Through planning and perseverance “The Wood Urban Kitchen” is helping revitalize Market Street in Inglewood, despite being a relatively new business during the pandemic.
“We opened in January 2020 and we caught our groove a week or two before COVID (in March 2020),” began Jonathan De Veaux, a consultant for The Wood, an upscale BBQ spot in Inglewood. “We really got going and then COVID hit. Our whole time of being in existence is during COVID. We really don’t know what it is like to operate without COVID restrictions.”
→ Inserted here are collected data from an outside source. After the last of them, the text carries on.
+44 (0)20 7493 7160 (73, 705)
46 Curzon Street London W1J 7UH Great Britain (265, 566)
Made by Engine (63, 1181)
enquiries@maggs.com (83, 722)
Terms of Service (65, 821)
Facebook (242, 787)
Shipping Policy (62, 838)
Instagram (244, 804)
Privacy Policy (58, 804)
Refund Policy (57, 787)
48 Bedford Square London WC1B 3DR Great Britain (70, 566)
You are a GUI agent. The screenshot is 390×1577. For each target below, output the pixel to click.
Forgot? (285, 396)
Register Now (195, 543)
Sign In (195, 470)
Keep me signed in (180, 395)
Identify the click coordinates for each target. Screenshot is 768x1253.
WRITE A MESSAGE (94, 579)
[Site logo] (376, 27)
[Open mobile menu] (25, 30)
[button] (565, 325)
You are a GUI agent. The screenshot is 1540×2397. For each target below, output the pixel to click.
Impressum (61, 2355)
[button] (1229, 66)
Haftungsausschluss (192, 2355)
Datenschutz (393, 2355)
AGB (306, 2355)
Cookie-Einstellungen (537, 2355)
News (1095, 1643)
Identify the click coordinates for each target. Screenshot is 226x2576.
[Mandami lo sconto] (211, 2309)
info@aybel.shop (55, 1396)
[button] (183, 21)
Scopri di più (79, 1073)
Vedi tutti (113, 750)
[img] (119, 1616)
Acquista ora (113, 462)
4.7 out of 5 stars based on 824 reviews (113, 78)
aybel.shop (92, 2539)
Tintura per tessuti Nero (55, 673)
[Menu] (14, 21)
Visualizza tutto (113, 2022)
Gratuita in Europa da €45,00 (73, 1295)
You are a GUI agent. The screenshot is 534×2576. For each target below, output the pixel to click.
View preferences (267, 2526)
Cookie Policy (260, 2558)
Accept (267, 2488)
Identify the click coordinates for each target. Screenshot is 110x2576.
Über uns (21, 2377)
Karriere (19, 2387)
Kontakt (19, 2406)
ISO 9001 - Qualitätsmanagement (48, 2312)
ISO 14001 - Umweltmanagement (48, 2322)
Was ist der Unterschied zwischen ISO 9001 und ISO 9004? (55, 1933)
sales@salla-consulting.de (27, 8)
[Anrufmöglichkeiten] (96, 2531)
Through resilience, The Wood quickly pivoted by initially focusing on takeout and deliveries. They also opened an expansive outdoor dining area, with a soulful vibe and ambiance.
De Veaux said the purpose of this particular Black-owned restaurant was to be a place where people can have fun listening to live music and watching sporting events. He said it is also important to participate in collective opportunities to celebrate Black culinary excellence like Black Restaurant Week LA, which runs through Sunday, Aug. 15.
According to Black Restaurant Week, LLC, the pandemic changed everything for Black-owned restaurants across the nation. Founded in 2016, three co-founders have grown a one-city food experience in Houston, to a yearly event now spanning cities like Atlanta, Chicago, Detroit, Oakland, Toronto, and Los Angeles, which is recognized as one of the leading culinary destinations in the African Diaspora.
In 2020, Black Restaurant Week helped businesses generate an average increase in sales of 34 percent.
“We had phenomenal success last year with the regional campaigns and wanted to continue that model to help businesses nationwide,” said Warren Luckett, Black Restaurant Week founder. “There were so many testimonials from restaurant participants of how this campaign helped keep their doors open.”
“There hasn’t been a time where COVID hasn’t been over your shoulder,” De Veaux continued.
However, he said closing the restaurant was not an option so pivoting and coming out ahead was the only way forward.
“A challenge is a challenge… but at some point, it’s just obstacles, you have no choice but to adapt and keep moving,” De Veaux added. “What other choice is there, I’m not a quitter.”
As for the future, he has plans.
“I would like to open up a few more restaurants,” De Veaux said, who has worked in the hospitality industry for three decades including at The Savoy, also in Inglewood.
The full list of participating Black-owned restaurants in Los Angeles County can be found at blackrestaurantweeks.com.